Hut site, Strake, Co. Mayo
Co. Mayo |
Settlement Sites
Within the interior of a promontory fort on Clare Island, Co. Mayo, the ground holds the faint outline of a very small oval building, its walls so thoroughly absorbed by centuries of grass growth that they are almost indistinguishable from the surrounding turf.
A promontory fort is an enclosure that uses a natural headland, defended on the landward side by one or more banks and ditches, with the sea cliffs doing the rest of the work. The structure known as Doon is one such place, and sitting roughly midway along its interior platform is this worn oval foundation, measuring around 5.1 metres on its longer north-northeast to south-southwest axis and 5.7 metres across.
The antiquarian T. J. Westropp visited and recorded the site in the early twentieth century, describing it at different points as "an oval house" and "an early hut with rounded corners", language that suggests something domestic and relatively modest rather than ceremonial. What survives now is the barely perceptible line of a delimiting bank, nowhere more than 0.35 metres high, pressed flat under deep sward. Three gaps in that line are discernible at the west-northwest, south-southwest, and east-southeast, and the east-southeast gap, around 1.5 metres wide, is considered the likely site of the original entrance.
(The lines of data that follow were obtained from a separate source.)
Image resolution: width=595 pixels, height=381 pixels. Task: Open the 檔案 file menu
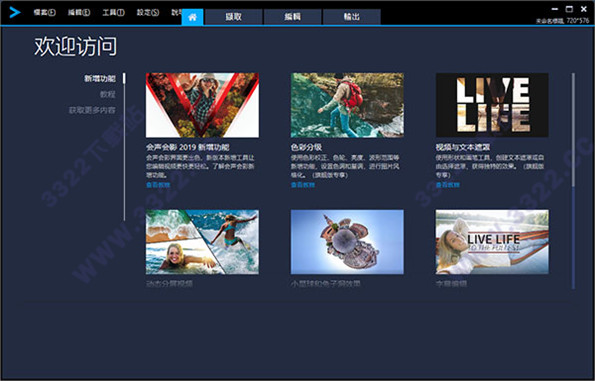(44, 13)
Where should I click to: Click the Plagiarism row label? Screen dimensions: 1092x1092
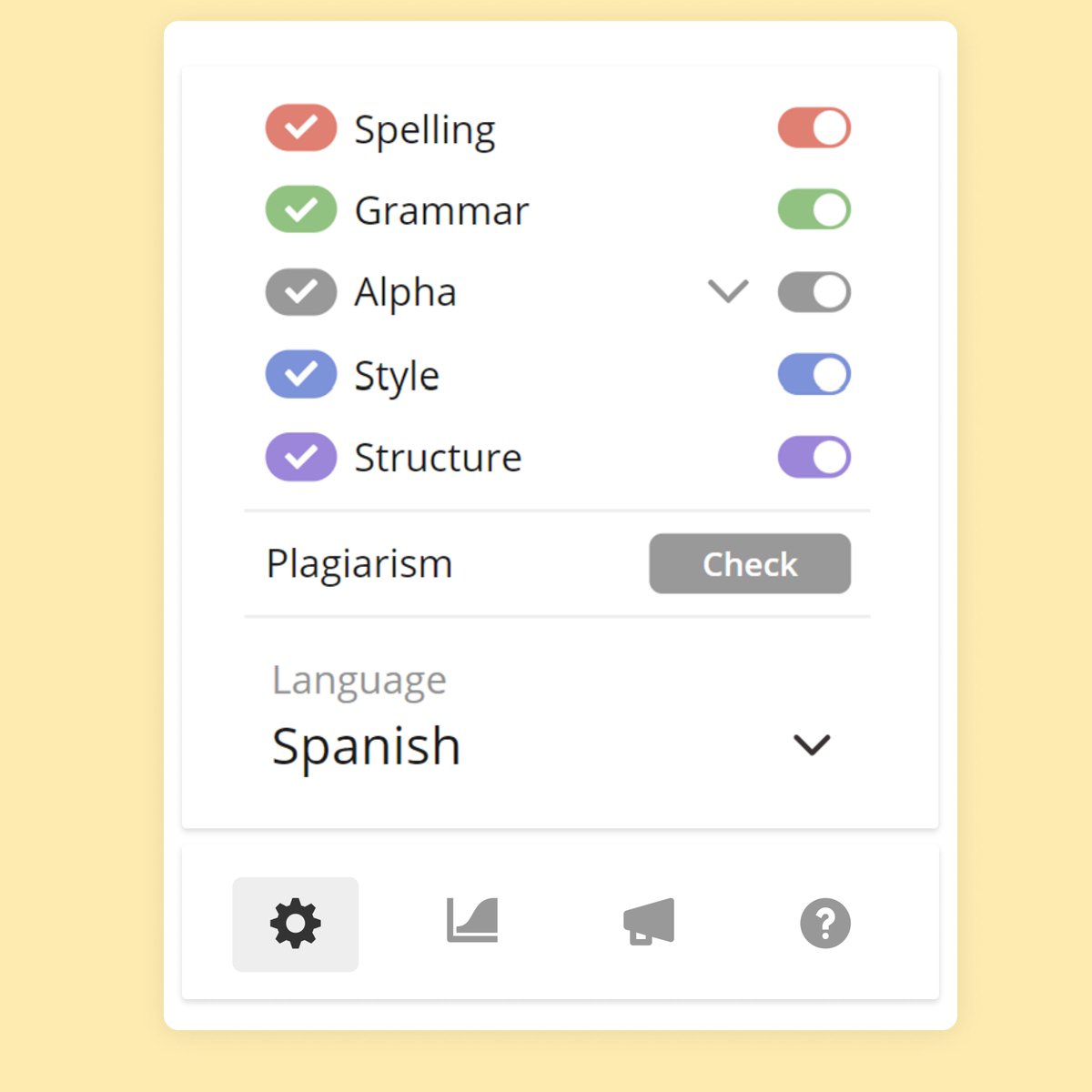pyautogui.click(x=359, y=564)
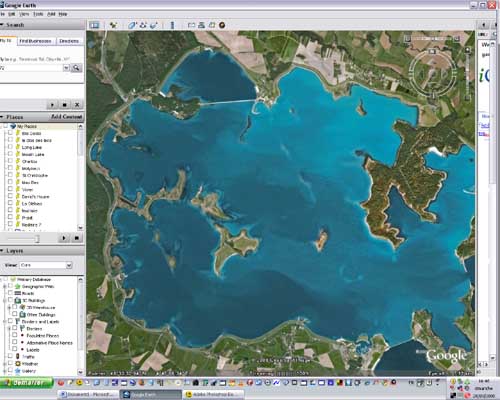Click the search magnifying glass button
Viewport: 500px width, 400px height.
tap(76, 68)
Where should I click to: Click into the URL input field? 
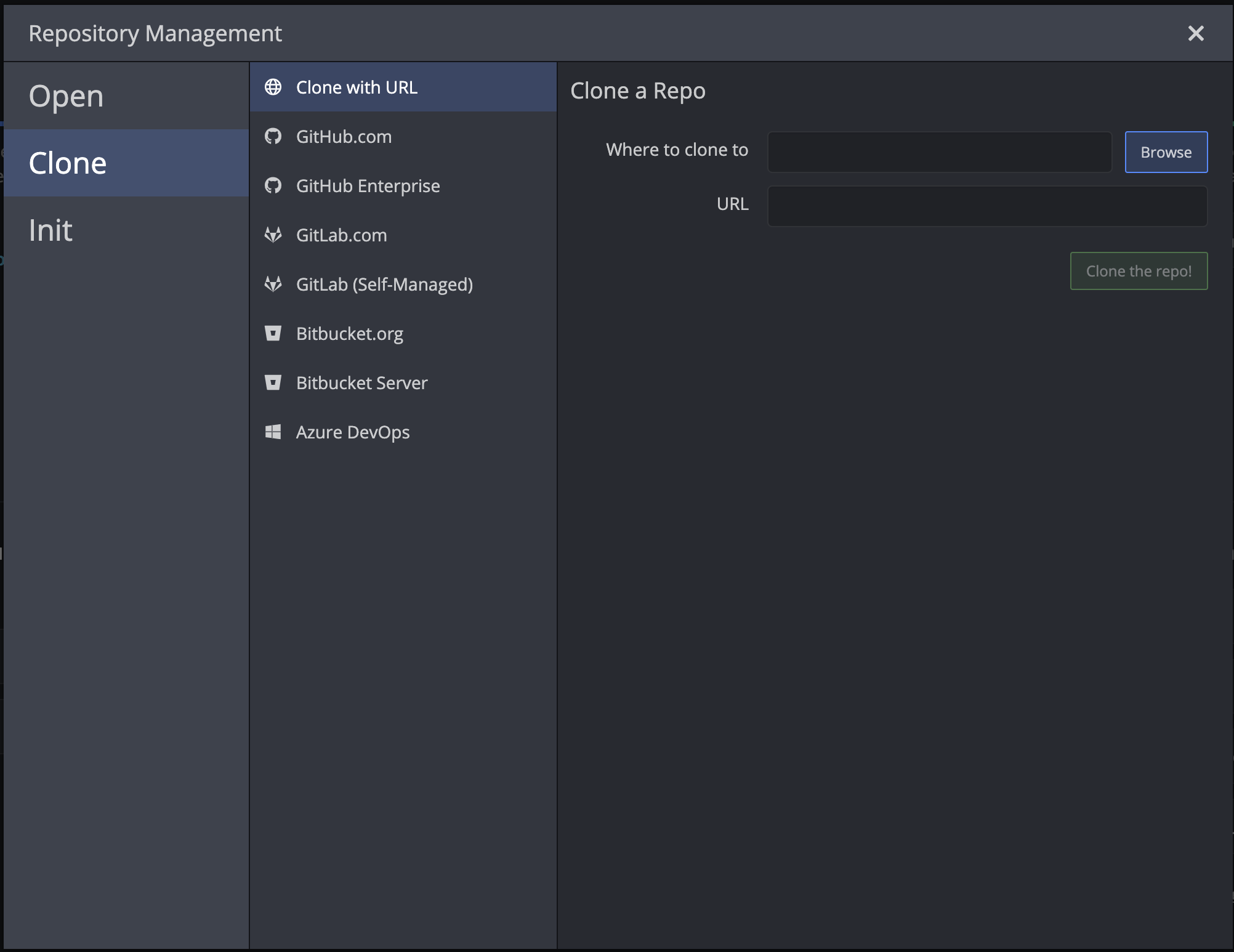click(986, 206)
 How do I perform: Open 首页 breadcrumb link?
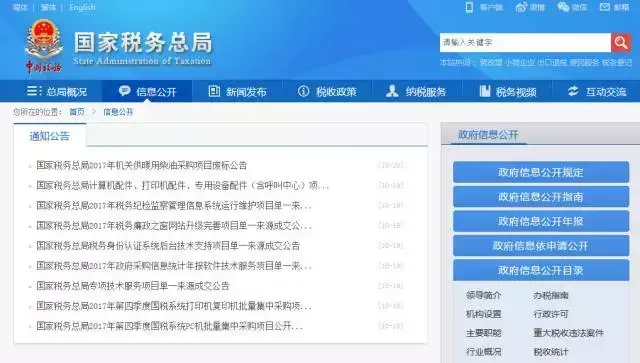point(77,112)
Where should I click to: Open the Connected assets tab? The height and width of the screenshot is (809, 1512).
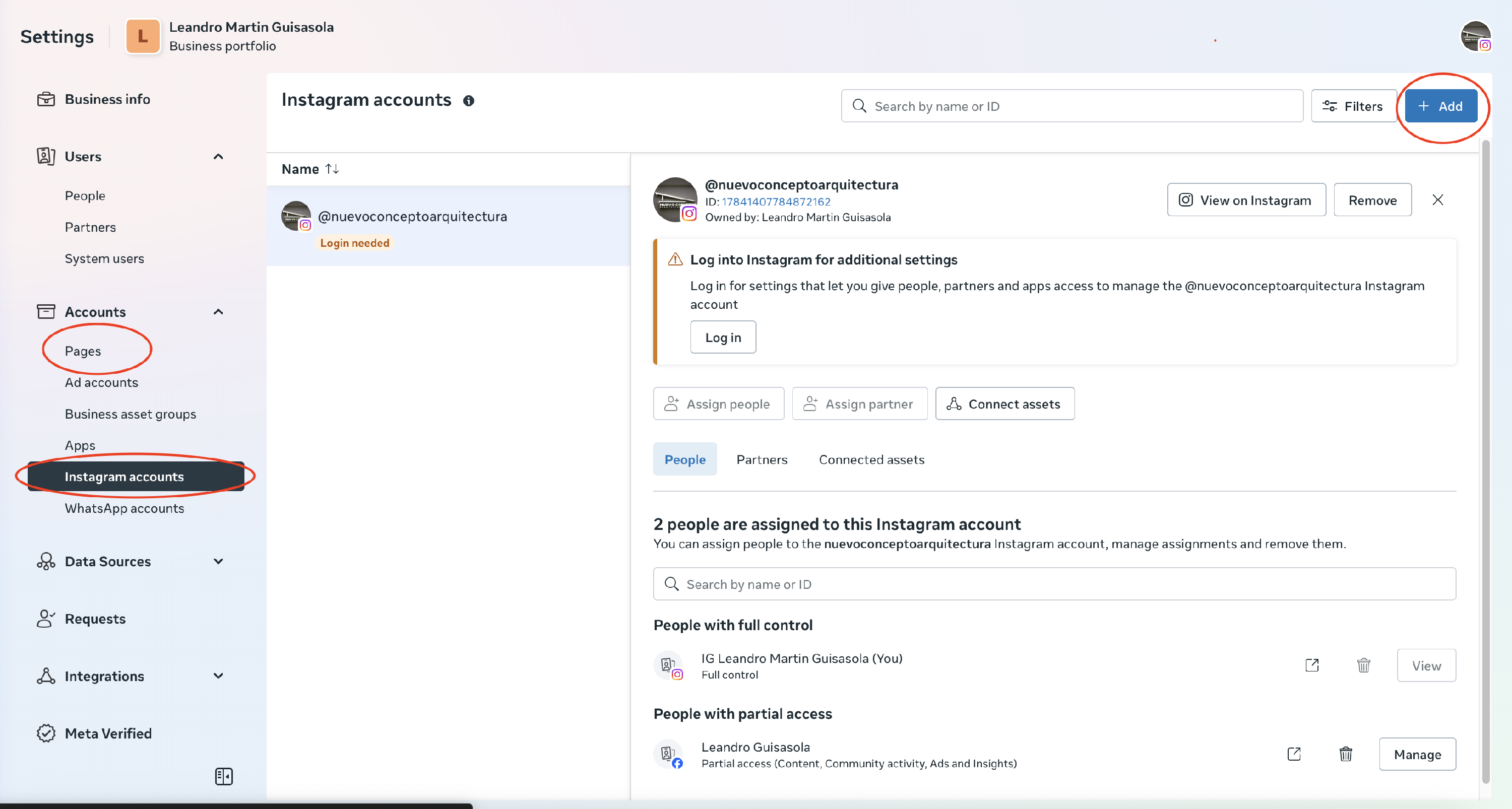(x=871, y=459)
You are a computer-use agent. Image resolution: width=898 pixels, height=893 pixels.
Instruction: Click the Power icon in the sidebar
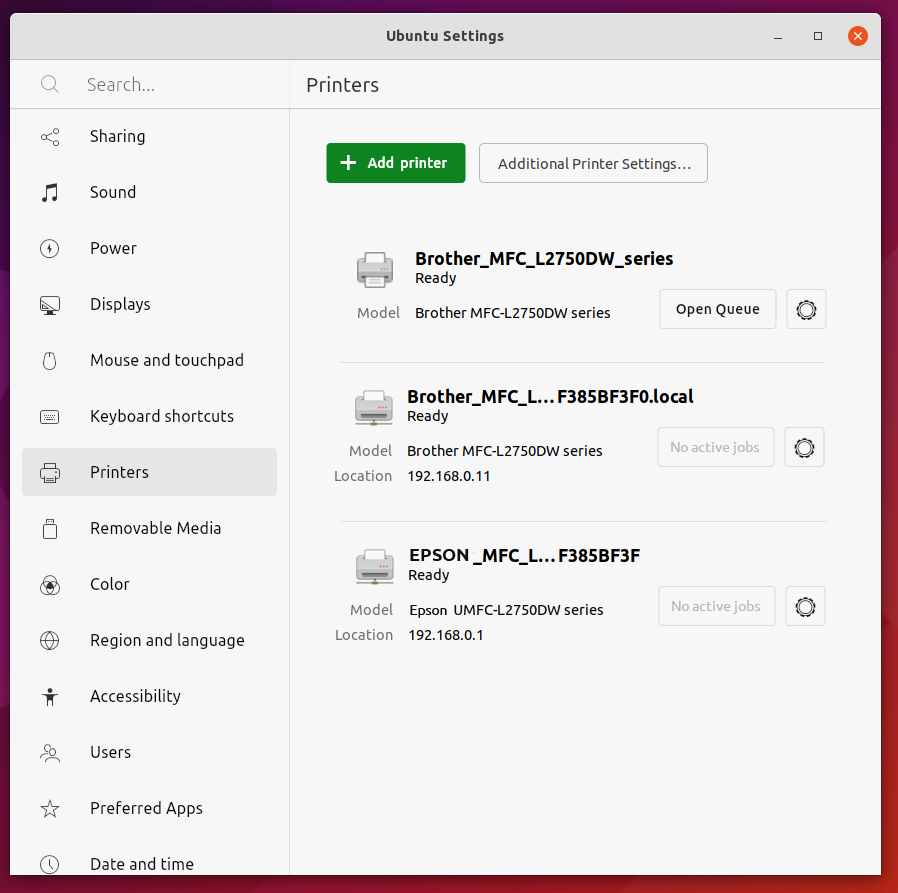click(x=49, y=248)
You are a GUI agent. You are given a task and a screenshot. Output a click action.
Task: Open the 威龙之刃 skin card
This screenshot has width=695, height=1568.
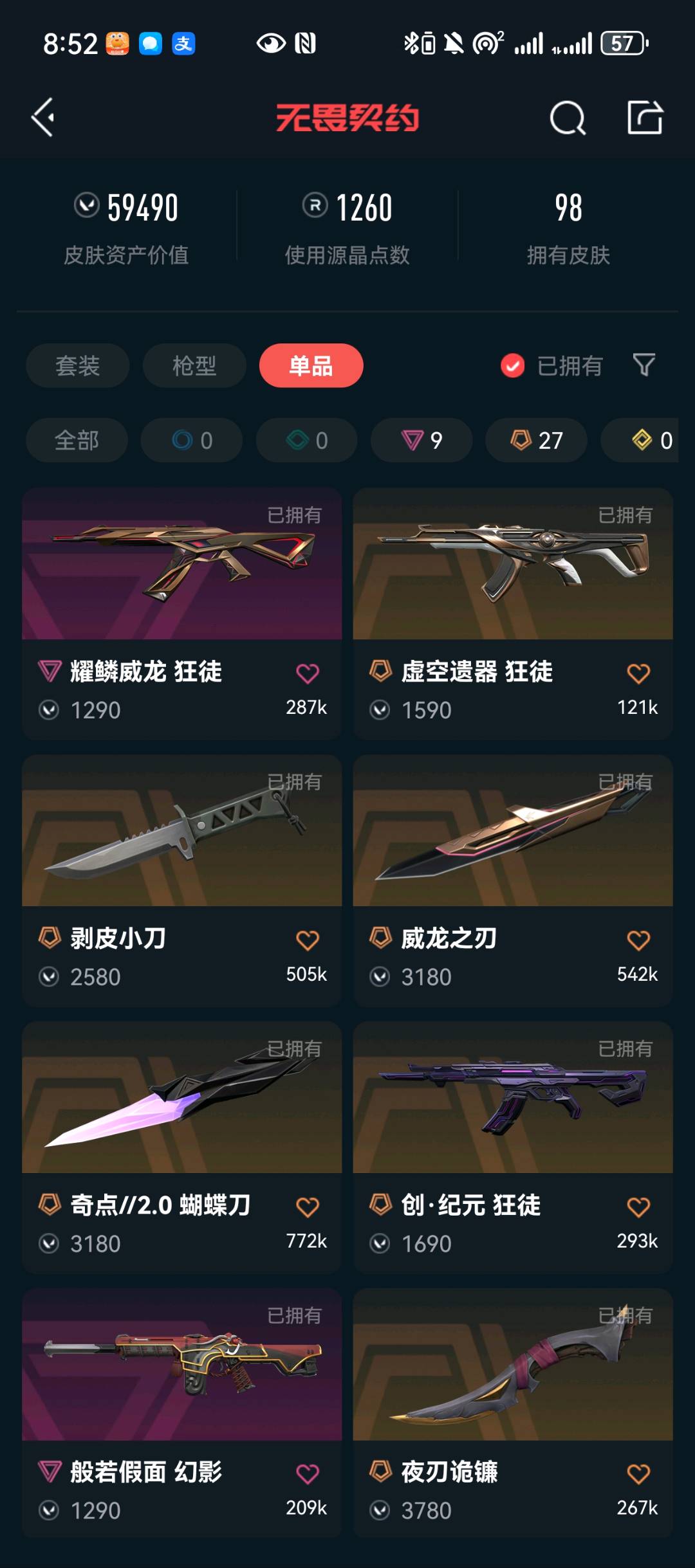click(x=513, y=880)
The building sits only three metres north of a second house within the same fort, which raises quiet questions about how the interior of Doon was once organised and occupied, though the evidence left above ground is too degraded to say much with confidence.
The uneven footing inside the foundations is one of the few things a careful observer might notice on the ground, a slight hollow and irregularity where the interior once had walls around it. The deep grassy covering that obscures the bank is the same across the whole fort interior, making much of the archaeology here a matter of knowing where to look rather than what to see.